Whatever you’re looking for, it’s somewhere in the Stan documentation and you can just google for it.

Someone writes:

Do you have link to an example of Zero-inflated poisson and Zero-inflated negbin model using pure stan (not brms, nor rstanarm)? If yes, please share it with me!

I had a feeling there was something in the existing documentation already! So I googled *zero inflated Stan*, and . . . yup, it’s the first link:

We don’t generally recommend the Poisson model; as discussed in Regression and Other Stories, we prefer the negative binomial. So I’m not thrilled with this being the example in the user’s guide. But the code is simple enough that it wouldn’t take much to switch in the negative binomial instead. Really, the main challenge with the negative binomial is not the coding so much as the interpretation of the parameters, which is something we were struggling with in chapter 15 of Regression and Other Stories as well.

Anyway, the real message of this post is that the Stan documentation is amazing. Thanks, Bob (and everybody else who’s contributed to it)!


  1. Brent Hutto says:

    I don’t have the knowledge or the time (at the moment) to make a useful comment but I’d like to say there’s an interesting discussion possible around the general case where the distribution which is highly preferable for creating a valid model just happens to produce parameters that are nigh impossible to interpret meaningfully. For purely predictive models, it seems to me not a big issue. But for the other kind of model where you’re trying to make a meaningful description of the relationships within the data it’s a big deal. Is there often a trade-off decision to balance poor model fit (or threats to model validity) versus interpretability of the results?

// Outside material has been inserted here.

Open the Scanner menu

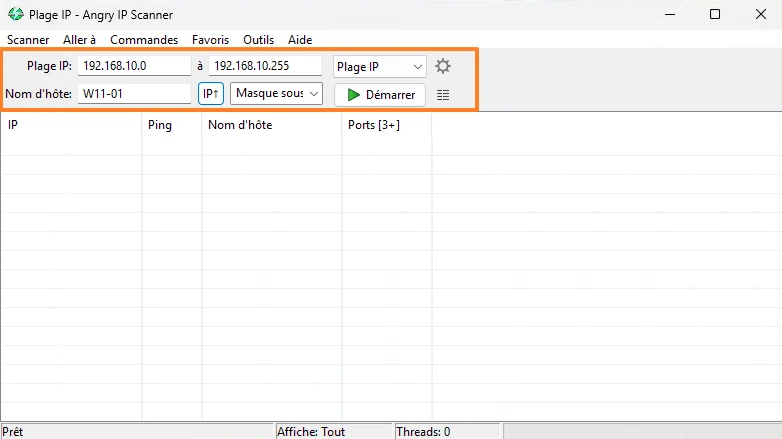[28, 40]
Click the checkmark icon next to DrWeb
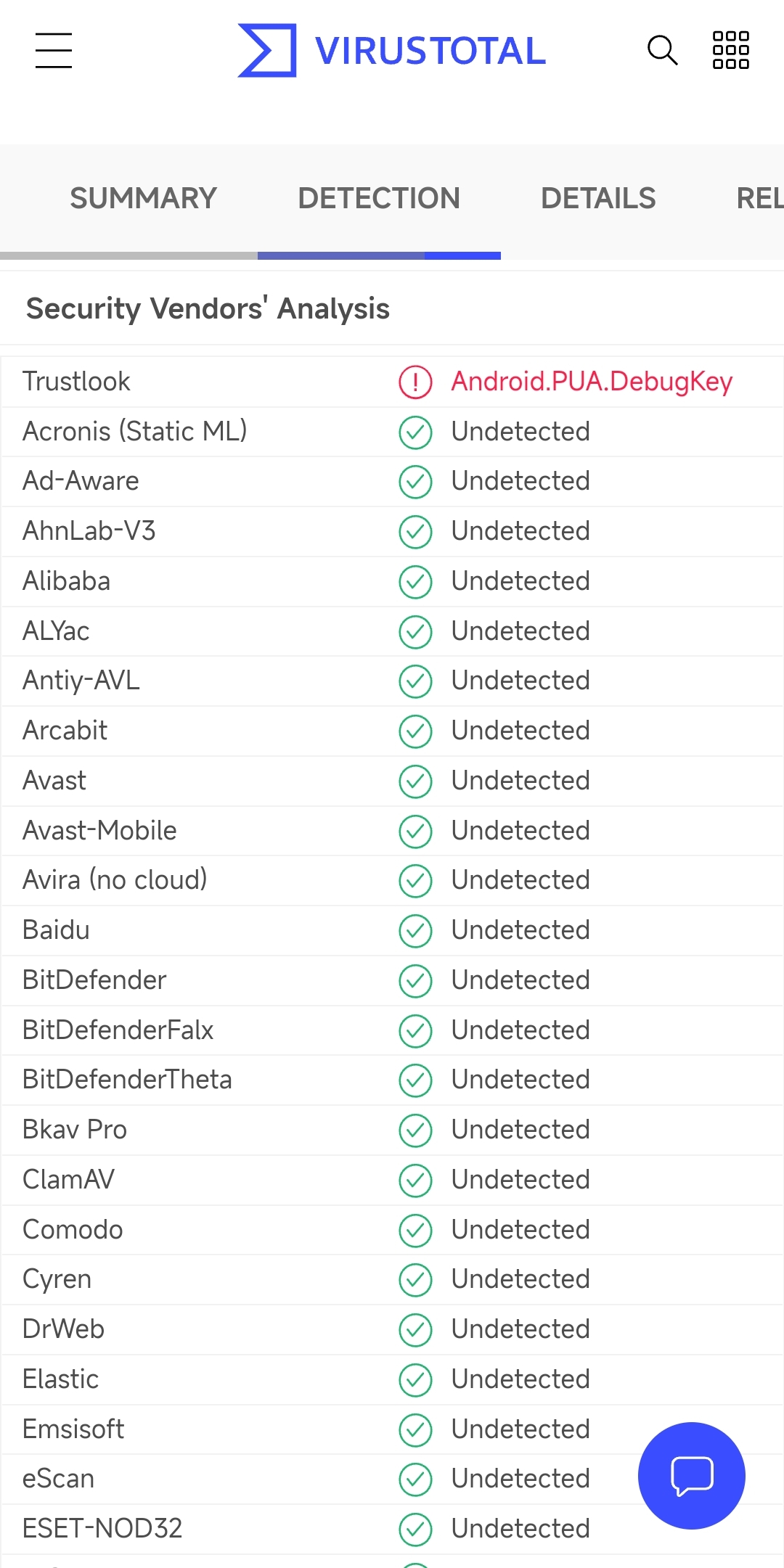The image size is (784, 1568). tap(415, 1329)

    • What’s the problem for interpretability? The inflation/hurdle models just add extra probability for zero values and the negative binomial adds an independent control for variance > mean (but can’t handle underdispersion where variance < mean).

      • Andrew says:


        Negative binomial can be interpretable, but (a) you have to use the alternative parameterization for the negative binomial, not the standard parameterization, and (b) even with the alternative parameterization, the extra parameter is not so easy to interpret. In section 15.2 of Regression and Other Stories, we define phi as a “reciprocal dispersion parameter” so that sd(y|x) = sqrt(E(y|x) + E(y|x)^2/phi: “In this parameterization, the parameter phi is restricted to be positive, with lower values corresponding to more overdispersion, and the limit phi -> infinity representing the Poisson model (that is, zero overdispersion).” Our description has the virtue of being unambiguous, but it’s still not so easy to interpret phi.

        • What do we want to interpret? The distribution? Its parameters? Its priors?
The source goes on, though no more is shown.